**Instruction**
Update the entries below by changing "Viewport" to "Screen" and leaving everything else as it is. Leave the pictures out of your answer.

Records
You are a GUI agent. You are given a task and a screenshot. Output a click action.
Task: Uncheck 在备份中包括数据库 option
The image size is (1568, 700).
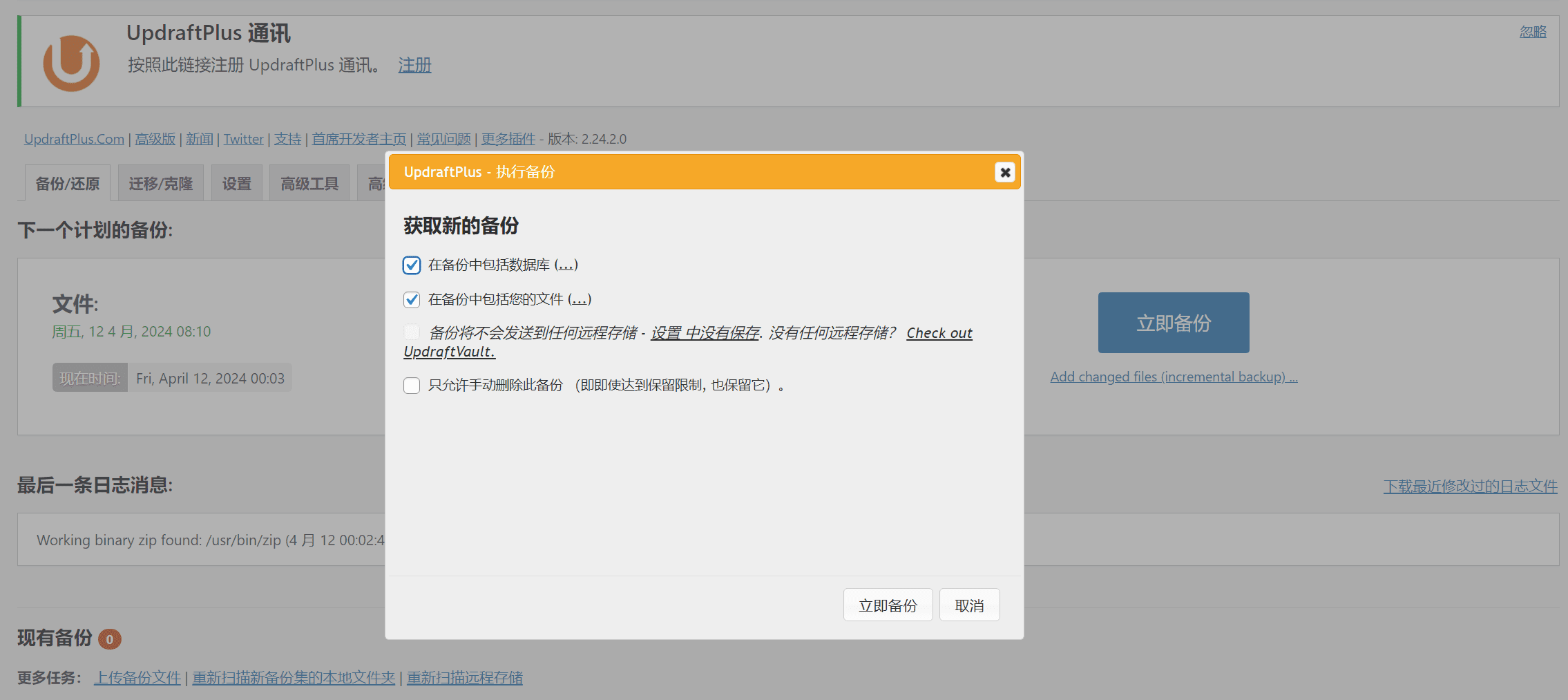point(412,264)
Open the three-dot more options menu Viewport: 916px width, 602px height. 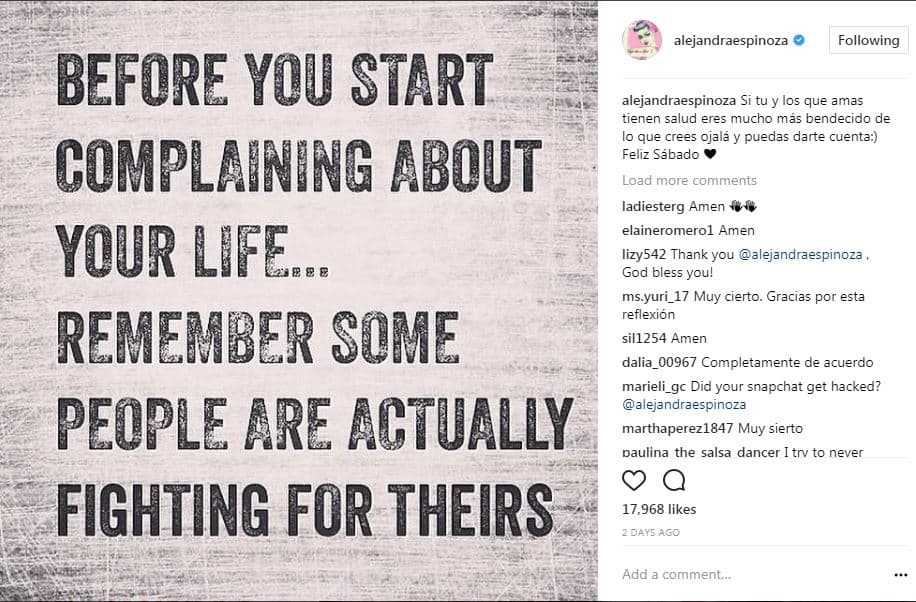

**Response to the task**
You are a GUI agent. You are given a task and a screenshot. Output a click action.
Task: Uncheck 在备份中包括数据库 option
The image size is (1568, 700).
point(412,264)
Open the three-dot more options menu Screen: 916px width, 602px height. 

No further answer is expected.